After 1 hour I gave up. The more I blocked, the more the IPs changed. Then I went over to brute force protection and created a script that protects 100 servers instead of just one. This script is run from a central server firewall controlled server and tails the server under attack. The biggest challenge was buffering to the local server.

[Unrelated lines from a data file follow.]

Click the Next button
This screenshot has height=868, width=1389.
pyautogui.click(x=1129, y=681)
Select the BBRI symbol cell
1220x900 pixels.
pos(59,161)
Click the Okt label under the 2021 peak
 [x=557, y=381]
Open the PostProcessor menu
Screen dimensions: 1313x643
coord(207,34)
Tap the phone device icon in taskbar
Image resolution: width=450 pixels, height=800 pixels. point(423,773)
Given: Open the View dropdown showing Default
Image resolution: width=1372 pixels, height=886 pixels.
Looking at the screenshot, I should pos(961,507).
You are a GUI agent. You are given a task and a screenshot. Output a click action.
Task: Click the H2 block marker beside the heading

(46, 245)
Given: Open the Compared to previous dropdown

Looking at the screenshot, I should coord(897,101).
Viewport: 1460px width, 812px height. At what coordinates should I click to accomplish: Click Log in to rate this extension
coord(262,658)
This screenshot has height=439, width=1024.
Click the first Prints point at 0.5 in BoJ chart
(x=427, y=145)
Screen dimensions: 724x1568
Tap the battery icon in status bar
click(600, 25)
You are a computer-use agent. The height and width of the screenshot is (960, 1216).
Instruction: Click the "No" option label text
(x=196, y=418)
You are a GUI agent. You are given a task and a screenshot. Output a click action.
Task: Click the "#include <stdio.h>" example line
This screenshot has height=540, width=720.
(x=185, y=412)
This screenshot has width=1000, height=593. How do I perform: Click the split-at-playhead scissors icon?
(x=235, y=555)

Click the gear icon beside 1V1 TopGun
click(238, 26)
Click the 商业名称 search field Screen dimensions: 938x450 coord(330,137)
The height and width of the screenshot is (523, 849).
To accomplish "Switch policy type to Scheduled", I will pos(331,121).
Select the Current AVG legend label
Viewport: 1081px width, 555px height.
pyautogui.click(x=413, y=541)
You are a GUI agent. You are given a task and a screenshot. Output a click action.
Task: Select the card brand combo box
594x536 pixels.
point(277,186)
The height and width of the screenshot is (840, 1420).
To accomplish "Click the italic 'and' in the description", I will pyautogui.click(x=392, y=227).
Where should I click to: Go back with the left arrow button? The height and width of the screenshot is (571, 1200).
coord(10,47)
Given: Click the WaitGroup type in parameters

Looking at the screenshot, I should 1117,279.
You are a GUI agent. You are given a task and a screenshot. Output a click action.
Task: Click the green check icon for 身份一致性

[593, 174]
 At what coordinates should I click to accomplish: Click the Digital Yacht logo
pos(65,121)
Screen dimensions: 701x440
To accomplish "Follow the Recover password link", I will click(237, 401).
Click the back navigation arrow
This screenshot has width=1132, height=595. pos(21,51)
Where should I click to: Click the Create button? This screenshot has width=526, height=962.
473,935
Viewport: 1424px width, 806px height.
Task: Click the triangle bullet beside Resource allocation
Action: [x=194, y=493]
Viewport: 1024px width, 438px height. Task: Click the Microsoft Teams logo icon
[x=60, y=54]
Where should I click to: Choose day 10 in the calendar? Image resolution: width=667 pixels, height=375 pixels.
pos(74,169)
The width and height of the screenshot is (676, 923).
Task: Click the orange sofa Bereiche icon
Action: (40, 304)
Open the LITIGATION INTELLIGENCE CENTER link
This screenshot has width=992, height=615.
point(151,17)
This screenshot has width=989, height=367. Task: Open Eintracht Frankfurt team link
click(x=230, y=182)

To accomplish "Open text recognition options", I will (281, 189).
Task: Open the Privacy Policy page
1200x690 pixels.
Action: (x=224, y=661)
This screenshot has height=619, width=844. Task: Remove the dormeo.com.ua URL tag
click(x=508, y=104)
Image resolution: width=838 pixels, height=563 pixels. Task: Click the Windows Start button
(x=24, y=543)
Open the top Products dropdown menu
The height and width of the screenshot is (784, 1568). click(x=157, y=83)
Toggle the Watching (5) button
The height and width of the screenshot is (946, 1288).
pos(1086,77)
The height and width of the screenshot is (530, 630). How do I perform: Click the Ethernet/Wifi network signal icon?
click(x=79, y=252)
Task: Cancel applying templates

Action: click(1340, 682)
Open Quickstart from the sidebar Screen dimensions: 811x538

ssh root@server-under-attack.example.com 'tail -F /usr/local/apache/domlogs/diebraaigat.co.za-ssl_log' \ | stdbuf -oL grep -i amazonbot \
| stdbuf -oL awk '{print $1}' \
| while read -r ip; do
echo "$ip" >> crawl.amazonbot.amazon
pvesh create /cluster/firewall/ipset/amazonbot -cidr "$ip" -comment "$(date '+%F_%T')"
done

I’ve ended up with a nice list of most of Amazonbot’s IPs. You’re welcome to contact me for then including their reverse.

Bing Bot

You might have the same with Bing bot:

cat /usr/local/apache/domlogs/username/domain-name2-ssl_log | grep -i bing

40.77.167.58 - - [01/Jun/2025:08:44:13 +0200] "GET /?m=184521425 HTTP/1.1" 301 - "-" "Mozilla/5.0 AppleWebKit/537.36 (KHTML, like Gecko; compatible; bingbot/2.0; +http://www.bing.com/bingbot.htm) Chrome/116.0.1938.76 Safari/537.36"
40.77.167.58 - - [01/Jun/2025:08:44:14 +0200] "GET /?m=1334325 HTTP/1.1" 301 - "-" "Mozilla/5.0 AppleWebKit/537.36 (KHTML, like Gecko; compatible; bingbot/2.0; +http://www.bing.com/bingbot.htm) Chrome/116.0.1938.76 Safari/537.36"
40.77.167.58 - - [01/Jun/2025:08:44:16 +0200] "GET /?m=297123225 HTTP/1.1" 301 - "-" "Mozilla/5.0 AppleWebKit/537.36 (KHTML, like Gecko; compatible; bingbot/2.0; +http://www.bing.com/bingbot.htm) Chrome/116.0.1938.76 Safari/537.36"

Solution for Bing bot:

cat /home/domain-name2/public_html/robots.txt

# Block Bingbot due to redundant or excessive crawling of query parameters
User-agent: bingbot
Disallow: /

But Why

In this day and age of AI, we suspect both Anthropic uses disguised Amazon Bot, and Bing might be doing some AI crawling on it’s own, or another robots (Chinese) is fooling us. We don’t know, and we don’t care. We just want these bots to back off and stop using excessive resources on our servers.